Osho tells an edifying story to illumine this point. Apparently, when Alexander the Great came to conquer India, he met a sanyasi, who was actually a great sage. The sage’s name was ‘Dandamis’; at least, that is how Greek historians seem to have pronounced it. Alexander questioned the sage: ‘‘Do you believe in God?’’ The sage remained silent. Alexander said, ‘‘I cannot see, so how can I believe? How do you believe without seeing him?’’ The naked sage laughed. He took Alexander by his hand towards the marketplace. Alexander followed — maybe he was taking him somewhere where he could show him God. A small boy was flying a kite, and the kite had gone so far away that it was impossible to see it. The sage smiled secretly and stopped there, and the king of the Macedons waited impatiently. The sage asked the little boy, ‘‘Where is your kite? Because we cannot see it, and without seeing, how can we believe it is actually in existence? So where is that kite of yours? How do you still believe the kite exists?’’ The boy laughed merrily and looked pityingly at the sage for asking such an absurd question. He said, ‘‘I can feel the pull of it.’’ And the sage said to Alexander, ‘‘I can also feel the pull of it.’’

Trust is nothing but the feel of the pull. You don’t see — one has never seen God; only the pull is felt. But that is enough, that is more than enough. But then you have to be in a certain state where the pull can be felt. It cannot be learnt from scriptures; it is not a doctrine. Nobody can explain it: you have to feel the pull.
The old sage laughed. Alexander also realised that it had been a revelation. But the sage said, ‘‘Wait, no need to believe in me. You take the thread in your hand and feel the pull, because who knows? This boy may be deceiving. Never believe. Feel the pull.’’ If Alexander had gone away just listening to the boy, it would have been a belief. But he felt the pull: the kite was there on the other end, the pull was here on this end. He could feel the force. He thanked the old sage.

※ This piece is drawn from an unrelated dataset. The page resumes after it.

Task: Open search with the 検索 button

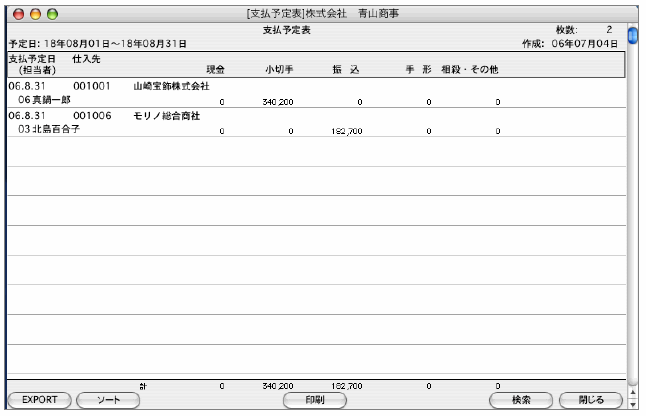Action: 520,399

Meditation is a state where you allow yourself to feel the pull of existence. That pull has been called by many names. In the Upanishads they say, Ekam Sadviparah Bahudha Vadanti — that Truth is One. But sages have called it many names.

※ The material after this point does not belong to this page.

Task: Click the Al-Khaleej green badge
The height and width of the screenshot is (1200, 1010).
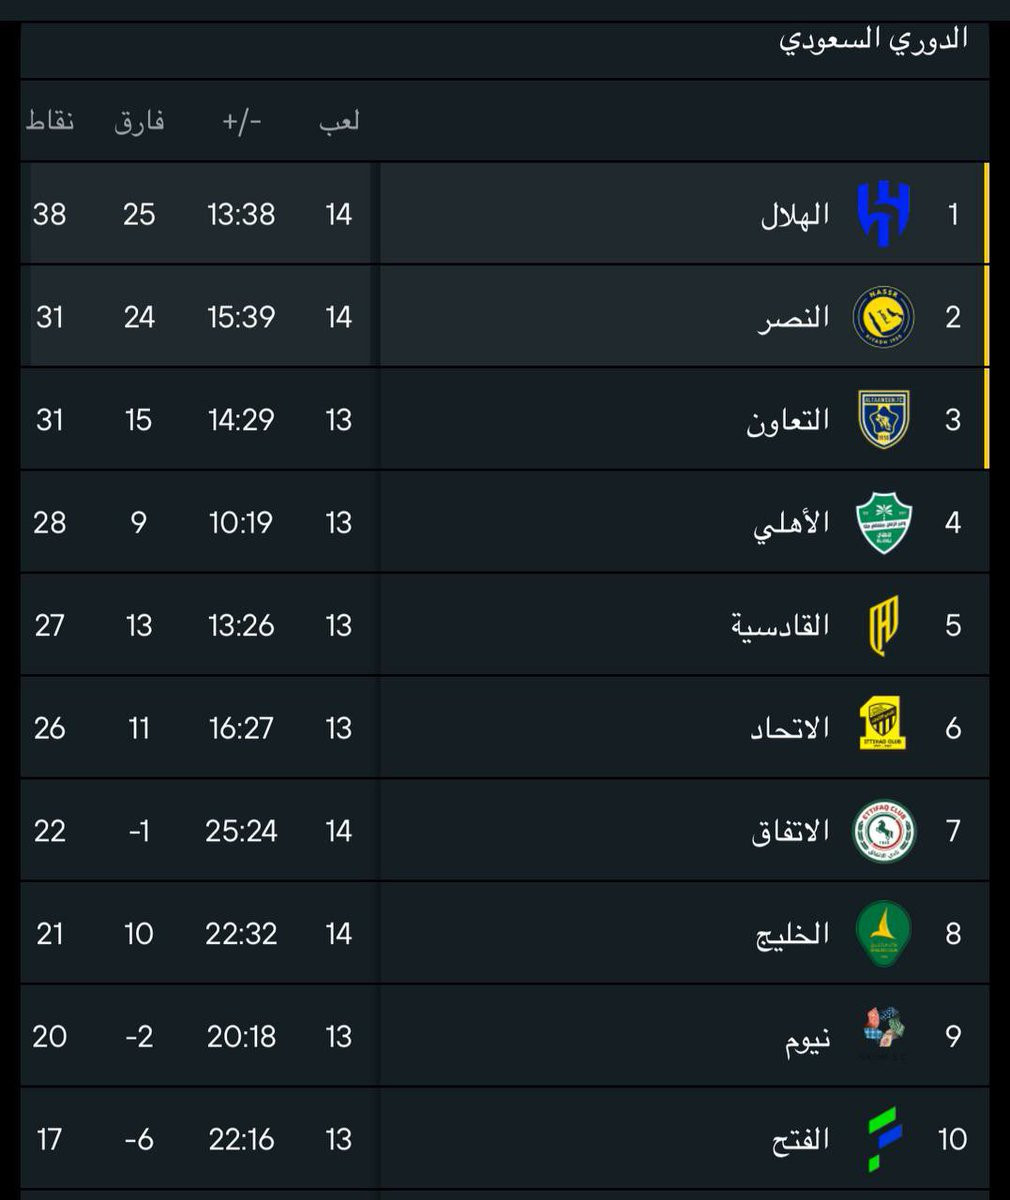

For a man of deep understanding, the Truth is multidimensional — because he can penetrate to the very depth of life and existence and can see a different viewpoint besides the one he has received or is trained in. He is not enclosed in his own viewpoint, in his own philosophy, in his own doctrine. He is an opening into the vast sky. His mind is empty and his heart is full of wonder. His being thrills with the bliss of realisation.